❝ A new University of Virginia study found that white nationalists are likely to be low-income, divorced, uneducated and unemployed.
❝ One year after the Unite the Right marches in Charlottesville, Virginia that led to the death of 32-year-old Heather Heyer and dozens of serious injuries, scholars at the nearby university analyzed the demographics of potential alt-right members in hopes of discovering what makes certain Americans susceptible to joining white nationalist movements.
❝ Researchers at UVA’s Institute for Family Studies studied responses to 2016 American National Election Survey, and singled out respondents who had a strong sense of white identity, a belief in the importance of white solidarity and a sense of white victimization. The group found that unemployed white Americans without a college degree and with an annual income between $0 and $29,000 were more likely to agree with the principles of the white nationalist movement. These respondents were also much more likely to be divorced than married or never married.
Anyplace I ever worked – where I was just looking for a short-term, less skilled [or no skilled] job, a quick buck for mediocre pay – a significant minority of my fellow-workers fit this description. Not that they migrated towards each other like untrained rodents. These were the leftover jobs after occupations requiring education and somewhat demanding skill-sets were already taken.

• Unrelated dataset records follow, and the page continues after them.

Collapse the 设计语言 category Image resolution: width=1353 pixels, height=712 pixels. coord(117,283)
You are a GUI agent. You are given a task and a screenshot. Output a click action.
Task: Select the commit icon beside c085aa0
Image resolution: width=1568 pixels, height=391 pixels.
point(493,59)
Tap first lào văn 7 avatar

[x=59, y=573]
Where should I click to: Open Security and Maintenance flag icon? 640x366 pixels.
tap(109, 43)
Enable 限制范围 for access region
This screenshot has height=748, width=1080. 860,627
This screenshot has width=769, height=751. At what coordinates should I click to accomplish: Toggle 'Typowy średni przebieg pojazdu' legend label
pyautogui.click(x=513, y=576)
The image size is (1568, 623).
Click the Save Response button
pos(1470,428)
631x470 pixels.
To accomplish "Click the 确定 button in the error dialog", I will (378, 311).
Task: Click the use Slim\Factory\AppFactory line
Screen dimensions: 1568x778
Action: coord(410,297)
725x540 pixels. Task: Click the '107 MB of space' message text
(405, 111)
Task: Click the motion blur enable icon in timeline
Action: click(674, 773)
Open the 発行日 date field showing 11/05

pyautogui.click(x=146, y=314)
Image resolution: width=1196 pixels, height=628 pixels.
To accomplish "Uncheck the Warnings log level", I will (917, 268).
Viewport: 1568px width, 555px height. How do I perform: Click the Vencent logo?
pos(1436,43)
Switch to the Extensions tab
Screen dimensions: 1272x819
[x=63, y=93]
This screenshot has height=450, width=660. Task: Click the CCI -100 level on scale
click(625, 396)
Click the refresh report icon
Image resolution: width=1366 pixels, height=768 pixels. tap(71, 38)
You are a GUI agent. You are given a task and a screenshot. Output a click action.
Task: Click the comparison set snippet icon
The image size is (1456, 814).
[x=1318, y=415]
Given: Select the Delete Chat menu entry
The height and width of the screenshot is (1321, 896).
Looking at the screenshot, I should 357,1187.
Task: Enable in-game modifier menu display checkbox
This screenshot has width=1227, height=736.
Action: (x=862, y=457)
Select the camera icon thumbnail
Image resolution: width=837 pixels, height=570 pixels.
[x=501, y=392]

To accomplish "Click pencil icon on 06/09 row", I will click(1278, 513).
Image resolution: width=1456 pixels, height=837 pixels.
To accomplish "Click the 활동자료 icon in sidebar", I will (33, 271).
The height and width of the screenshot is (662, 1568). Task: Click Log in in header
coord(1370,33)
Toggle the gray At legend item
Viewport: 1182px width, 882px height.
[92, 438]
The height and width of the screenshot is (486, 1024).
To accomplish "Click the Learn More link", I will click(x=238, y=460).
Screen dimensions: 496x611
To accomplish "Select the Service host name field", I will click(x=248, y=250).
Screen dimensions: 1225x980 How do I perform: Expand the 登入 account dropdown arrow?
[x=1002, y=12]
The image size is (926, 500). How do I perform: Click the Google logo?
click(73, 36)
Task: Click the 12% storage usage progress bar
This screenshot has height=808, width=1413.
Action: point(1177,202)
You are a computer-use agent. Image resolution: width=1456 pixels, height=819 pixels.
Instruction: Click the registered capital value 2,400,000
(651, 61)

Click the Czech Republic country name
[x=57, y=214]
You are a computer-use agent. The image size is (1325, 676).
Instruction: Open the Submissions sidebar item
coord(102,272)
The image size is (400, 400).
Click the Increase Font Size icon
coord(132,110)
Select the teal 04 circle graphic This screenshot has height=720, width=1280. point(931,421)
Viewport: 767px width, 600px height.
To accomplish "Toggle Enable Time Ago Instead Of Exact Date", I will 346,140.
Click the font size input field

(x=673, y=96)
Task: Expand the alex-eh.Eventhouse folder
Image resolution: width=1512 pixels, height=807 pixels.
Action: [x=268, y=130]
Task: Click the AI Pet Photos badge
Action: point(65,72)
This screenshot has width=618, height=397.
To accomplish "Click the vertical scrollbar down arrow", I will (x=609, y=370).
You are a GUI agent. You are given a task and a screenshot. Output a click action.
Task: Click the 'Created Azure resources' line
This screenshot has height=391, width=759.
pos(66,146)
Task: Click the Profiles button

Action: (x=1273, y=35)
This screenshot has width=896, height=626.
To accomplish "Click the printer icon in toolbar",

I’m not certain of the cause-and-effect relationships; but, I have to wonder if better education was required and available could better pay have been justified? Might their understanding of a better life for all of us have been possible?
“Deradicalizing White People” By Wajahat Ali (New York Review of Books) https://www.nybooks.com/daily/2018/08/16/deradicalizing-white-people/ “On Sunday, a few dozen members of Unite the Right gathered in the nation’s capital for a rally to “protest civil rights abuses in Charlottesville,” the site of their assembly last year, which was marked by deadly violence. Their ranks included neo-Nazis, neo-Confederates, white supremacists, white nationalists, and would-be paramilitaries of the “alt-right,” the innocuous-seeming term these groups have mostly succeeded in getting applied to their old forms of violent hate. What unites this version of the far right is a shared belief that white people are victims, threatened by a growing non-white demographic that threatens to render them powerless.”